YOUR INSTRUCTIONS -> No pictures go in the copy. Restate, word for word, each line from the one containing "Click the Intel folder icon" through the last line below.

Records from a collection:
>>>>

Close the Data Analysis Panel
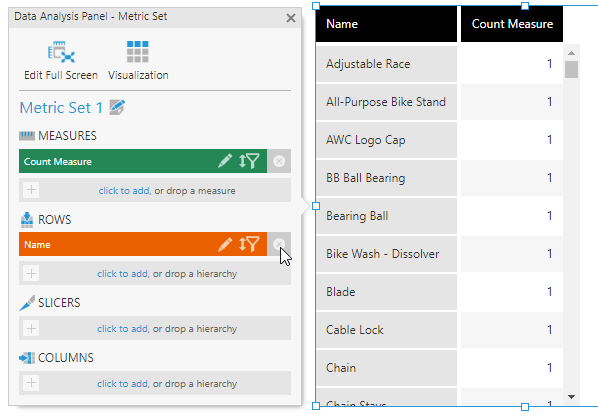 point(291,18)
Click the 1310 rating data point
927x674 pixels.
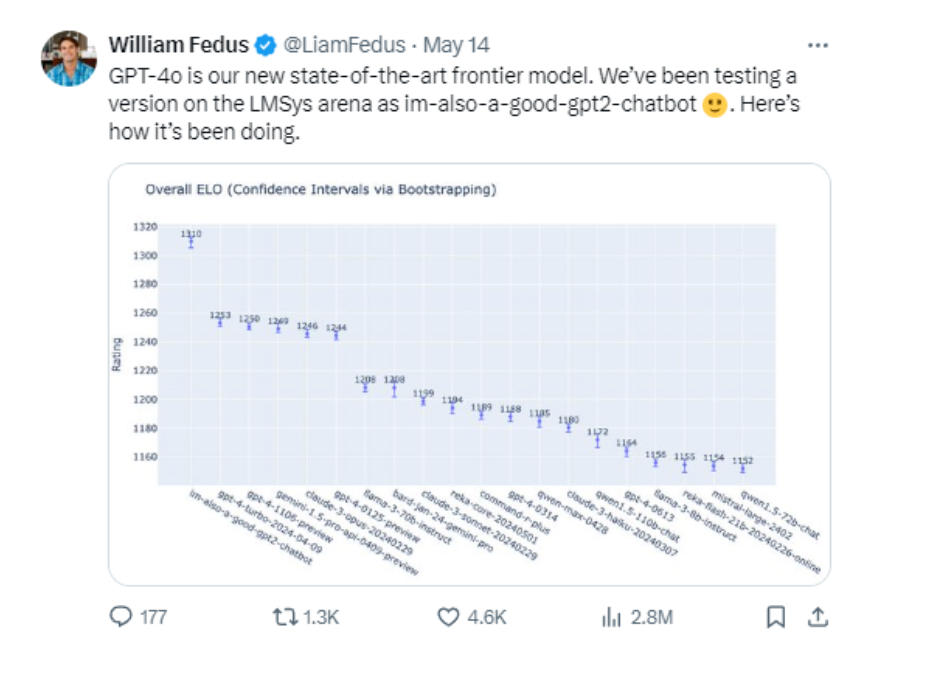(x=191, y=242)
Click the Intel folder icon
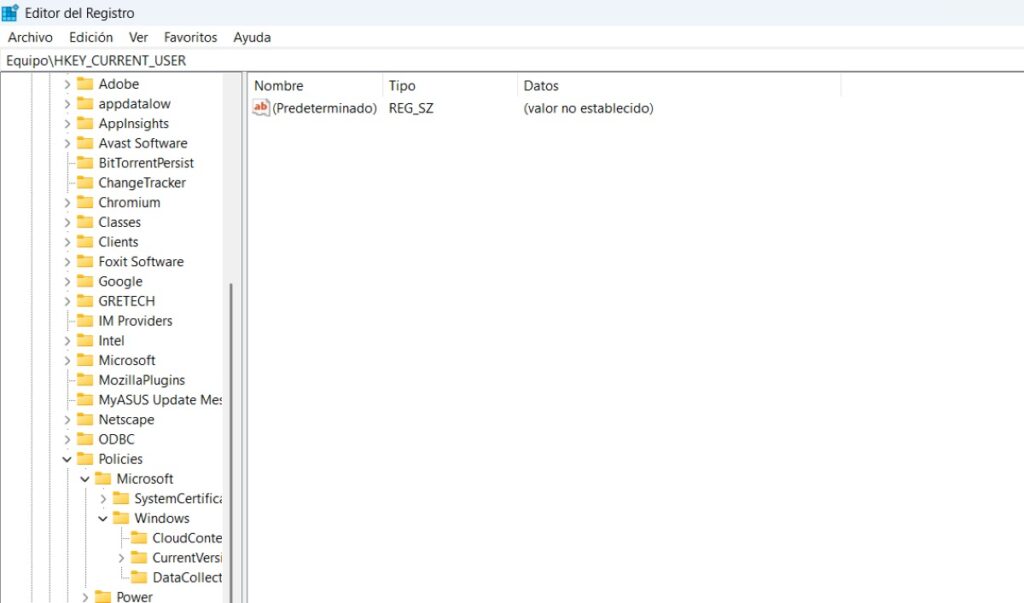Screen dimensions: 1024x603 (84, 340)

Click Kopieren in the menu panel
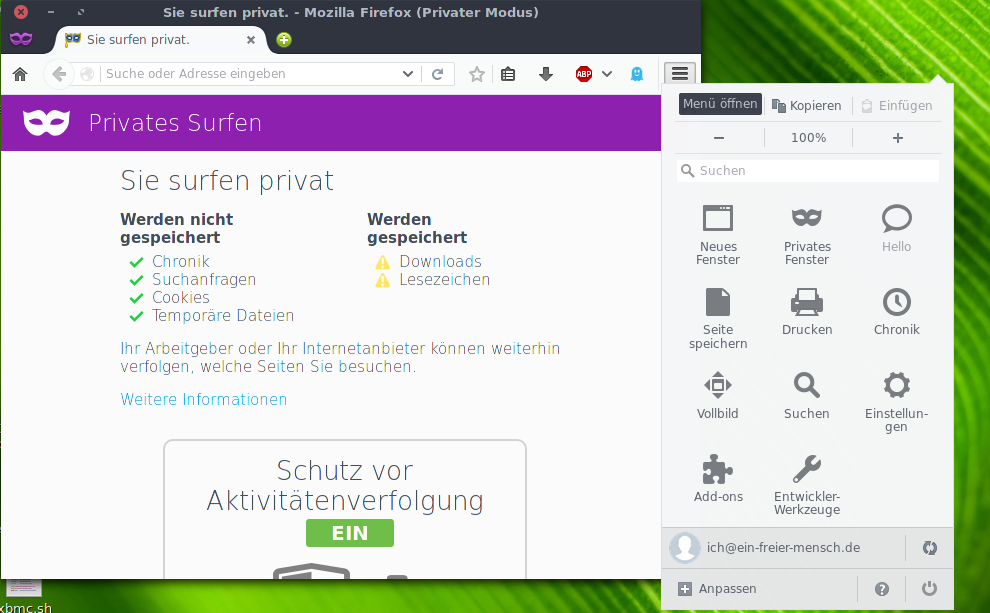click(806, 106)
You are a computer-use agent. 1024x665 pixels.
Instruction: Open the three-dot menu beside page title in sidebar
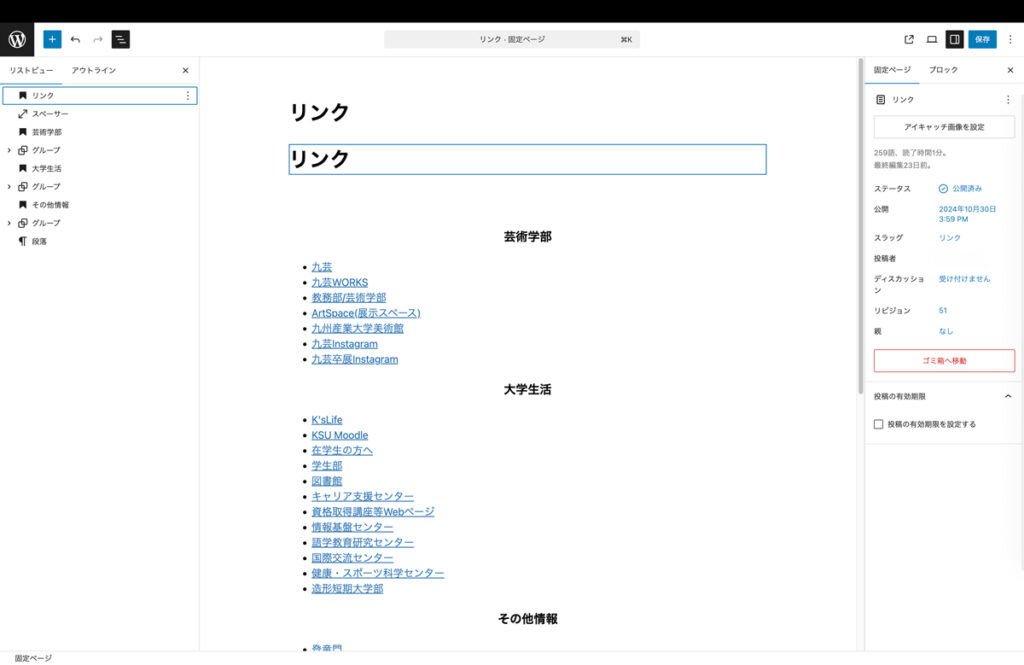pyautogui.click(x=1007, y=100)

<<<<

WRITTEN REPLY ->
Click the Intel folder icon
Screen dimensions: 1024x603 (84, 340)

Click Kopieren in the menu panel
click(806, 106)
You are a computer-use agent. 1024x665 pixels.
Instruction: Open the three-dot menu beside page title in sidebar
pyautogui.click(x=1007, y=100)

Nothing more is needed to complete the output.